### Aim of the task
Say, as a bare number, how many lines of the listing hold "Política".

### Data provided
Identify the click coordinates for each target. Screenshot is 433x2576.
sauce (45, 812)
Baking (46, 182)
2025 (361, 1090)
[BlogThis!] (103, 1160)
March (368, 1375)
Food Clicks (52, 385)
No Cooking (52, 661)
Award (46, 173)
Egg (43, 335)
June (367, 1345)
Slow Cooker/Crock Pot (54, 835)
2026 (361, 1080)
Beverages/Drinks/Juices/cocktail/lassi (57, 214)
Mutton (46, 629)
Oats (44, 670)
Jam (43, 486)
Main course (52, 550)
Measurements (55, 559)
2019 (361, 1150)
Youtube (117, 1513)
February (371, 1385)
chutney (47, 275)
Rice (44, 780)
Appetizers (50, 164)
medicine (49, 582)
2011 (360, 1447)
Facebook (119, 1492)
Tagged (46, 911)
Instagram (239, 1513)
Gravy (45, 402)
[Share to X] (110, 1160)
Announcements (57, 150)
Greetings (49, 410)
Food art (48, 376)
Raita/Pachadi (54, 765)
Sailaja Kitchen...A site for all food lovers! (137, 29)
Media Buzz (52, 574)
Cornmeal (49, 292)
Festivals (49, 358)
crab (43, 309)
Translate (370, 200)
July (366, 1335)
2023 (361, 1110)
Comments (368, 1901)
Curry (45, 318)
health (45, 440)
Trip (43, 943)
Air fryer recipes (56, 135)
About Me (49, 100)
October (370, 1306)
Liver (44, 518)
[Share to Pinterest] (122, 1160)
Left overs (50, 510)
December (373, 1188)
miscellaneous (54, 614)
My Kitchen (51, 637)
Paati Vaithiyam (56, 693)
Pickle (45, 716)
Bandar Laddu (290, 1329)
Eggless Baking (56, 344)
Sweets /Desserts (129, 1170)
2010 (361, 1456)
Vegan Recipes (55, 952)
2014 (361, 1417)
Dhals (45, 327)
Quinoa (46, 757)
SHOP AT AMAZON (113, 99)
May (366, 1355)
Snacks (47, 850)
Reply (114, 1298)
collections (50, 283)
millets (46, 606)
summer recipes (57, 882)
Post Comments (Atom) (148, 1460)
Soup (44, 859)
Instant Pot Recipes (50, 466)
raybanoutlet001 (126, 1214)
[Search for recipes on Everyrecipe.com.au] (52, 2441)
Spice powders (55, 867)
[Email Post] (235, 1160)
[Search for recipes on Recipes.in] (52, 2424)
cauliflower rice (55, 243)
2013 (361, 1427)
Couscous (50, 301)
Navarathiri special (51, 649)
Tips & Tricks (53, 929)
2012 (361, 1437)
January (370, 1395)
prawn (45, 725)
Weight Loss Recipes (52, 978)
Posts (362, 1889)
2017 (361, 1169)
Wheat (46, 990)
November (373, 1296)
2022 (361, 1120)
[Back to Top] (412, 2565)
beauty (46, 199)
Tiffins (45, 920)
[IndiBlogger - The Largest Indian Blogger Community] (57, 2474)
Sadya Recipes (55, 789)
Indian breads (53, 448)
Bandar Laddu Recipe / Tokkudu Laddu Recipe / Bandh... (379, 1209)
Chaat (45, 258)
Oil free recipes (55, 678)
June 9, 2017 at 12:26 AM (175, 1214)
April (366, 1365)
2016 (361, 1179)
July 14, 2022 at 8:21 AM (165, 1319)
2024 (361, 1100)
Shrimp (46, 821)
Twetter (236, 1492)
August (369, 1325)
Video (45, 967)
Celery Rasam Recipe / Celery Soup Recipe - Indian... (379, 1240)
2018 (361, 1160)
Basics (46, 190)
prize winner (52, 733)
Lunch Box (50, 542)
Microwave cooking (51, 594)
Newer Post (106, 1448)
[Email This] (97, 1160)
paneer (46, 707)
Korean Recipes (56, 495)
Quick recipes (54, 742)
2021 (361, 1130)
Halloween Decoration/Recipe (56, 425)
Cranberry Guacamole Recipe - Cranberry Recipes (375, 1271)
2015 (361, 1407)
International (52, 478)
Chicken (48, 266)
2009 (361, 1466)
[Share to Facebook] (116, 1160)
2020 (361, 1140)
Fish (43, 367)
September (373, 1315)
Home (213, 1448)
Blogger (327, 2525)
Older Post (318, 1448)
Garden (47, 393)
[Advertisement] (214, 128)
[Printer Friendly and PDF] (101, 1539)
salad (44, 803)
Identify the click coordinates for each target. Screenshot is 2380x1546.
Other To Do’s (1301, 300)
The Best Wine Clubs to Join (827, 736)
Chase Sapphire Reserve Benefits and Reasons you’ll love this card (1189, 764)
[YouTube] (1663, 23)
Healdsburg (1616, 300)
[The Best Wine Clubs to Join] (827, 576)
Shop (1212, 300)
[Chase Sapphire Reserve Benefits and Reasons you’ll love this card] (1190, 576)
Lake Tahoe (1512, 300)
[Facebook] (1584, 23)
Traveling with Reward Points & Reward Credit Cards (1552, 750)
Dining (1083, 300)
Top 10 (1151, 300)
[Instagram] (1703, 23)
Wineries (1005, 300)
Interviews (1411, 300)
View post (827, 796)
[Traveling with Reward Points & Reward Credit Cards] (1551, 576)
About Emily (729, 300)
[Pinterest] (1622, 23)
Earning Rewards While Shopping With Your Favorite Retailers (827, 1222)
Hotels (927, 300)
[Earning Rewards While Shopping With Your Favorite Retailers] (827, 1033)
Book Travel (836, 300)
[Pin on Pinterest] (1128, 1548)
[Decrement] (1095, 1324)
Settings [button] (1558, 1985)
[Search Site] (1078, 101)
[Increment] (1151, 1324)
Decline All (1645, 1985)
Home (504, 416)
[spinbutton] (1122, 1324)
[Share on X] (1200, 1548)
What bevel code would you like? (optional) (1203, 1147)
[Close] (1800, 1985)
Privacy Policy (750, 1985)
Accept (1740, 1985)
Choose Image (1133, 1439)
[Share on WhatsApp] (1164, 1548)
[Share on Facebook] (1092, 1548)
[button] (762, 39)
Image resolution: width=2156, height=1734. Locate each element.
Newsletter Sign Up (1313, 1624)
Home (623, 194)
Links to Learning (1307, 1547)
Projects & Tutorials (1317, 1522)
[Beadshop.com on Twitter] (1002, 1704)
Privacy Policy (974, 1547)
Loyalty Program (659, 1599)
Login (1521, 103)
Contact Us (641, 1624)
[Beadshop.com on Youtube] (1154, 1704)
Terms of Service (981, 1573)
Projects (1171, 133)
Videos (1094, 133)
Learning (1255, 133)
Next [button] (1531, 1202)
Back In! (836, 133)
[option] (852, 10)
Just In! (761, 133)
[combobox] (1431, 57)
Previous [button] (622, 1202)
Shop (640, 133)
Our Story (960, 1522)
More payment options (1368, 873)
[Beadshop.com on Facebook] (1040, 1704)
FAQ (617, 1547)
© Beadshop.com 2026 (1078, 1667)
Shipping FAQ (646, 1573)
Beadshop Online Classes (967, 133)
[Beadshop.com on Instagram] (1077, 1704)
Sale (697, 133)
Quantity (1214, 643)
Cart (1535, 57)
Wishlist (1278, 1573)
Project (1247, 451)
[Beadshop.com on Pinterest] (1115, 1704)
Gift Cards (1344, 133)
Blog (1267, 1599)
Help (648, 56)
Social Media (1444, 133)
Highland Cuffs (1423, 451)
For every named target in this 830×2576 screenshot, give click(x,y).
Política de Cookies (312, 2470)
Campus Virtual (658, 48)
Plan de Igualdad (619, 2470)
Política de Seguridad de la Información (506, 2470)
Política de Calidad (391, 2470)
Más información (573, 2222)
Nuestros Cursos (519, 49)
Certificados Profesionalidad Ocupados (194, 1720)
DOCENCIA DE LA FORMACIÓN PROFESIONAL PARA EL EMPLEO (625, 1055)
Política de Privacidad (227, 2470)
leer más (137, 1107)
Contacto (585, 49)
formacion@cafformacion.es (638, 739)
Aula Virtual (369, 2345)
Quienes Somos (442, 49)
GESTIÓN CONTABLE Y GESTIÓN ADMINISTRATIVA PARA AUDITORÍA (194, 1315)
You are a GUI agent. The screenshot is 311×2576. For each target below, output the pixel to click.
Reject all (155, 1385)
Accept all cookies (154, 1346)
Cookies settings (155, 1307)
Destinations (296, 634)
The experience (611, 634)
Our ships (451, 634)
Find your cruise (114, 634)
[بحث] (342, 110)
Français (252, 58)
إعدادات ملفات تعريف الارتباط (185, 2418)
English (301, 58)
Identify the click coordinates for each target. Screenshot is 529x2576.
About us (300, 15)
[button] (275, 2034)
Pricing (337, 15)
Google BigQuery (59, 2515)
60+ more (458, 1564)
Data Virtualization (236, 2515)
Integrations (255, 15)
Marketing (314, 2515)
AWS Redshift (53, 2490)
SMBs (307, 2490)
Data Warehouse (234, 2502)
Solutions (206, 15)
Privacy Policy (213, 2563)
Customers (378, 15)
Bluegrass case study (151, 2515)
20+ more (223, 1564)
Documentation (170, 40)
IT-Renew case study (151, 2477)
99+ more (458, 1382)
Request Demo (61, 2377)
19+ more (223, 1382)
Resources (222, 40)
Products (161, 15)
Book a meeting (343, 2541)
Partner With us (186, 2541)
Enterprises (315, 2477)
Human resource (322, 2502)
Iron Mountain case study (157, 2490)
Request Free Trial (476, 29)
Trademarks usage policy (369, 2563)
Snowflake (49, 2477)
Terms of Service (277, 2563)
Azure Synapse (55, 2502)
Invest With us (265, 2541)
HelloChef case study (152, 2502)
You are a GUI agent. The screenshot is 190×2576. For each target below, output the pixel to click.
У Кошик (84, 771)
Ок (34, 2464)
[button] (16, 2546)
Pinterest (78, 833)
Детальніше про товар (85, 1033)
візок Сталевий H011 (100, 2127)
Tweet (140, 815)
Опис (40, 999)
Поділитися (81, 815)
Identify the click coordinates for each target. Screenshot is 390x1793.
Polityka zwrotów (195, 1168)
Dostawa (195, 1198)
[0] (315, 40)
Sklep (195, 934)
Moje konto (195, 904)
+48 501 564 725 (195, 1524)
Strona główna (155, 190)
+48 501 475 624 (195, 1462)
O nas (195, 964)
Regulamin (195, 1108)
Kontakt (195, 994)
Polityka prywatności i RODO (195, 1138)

### Answer section
4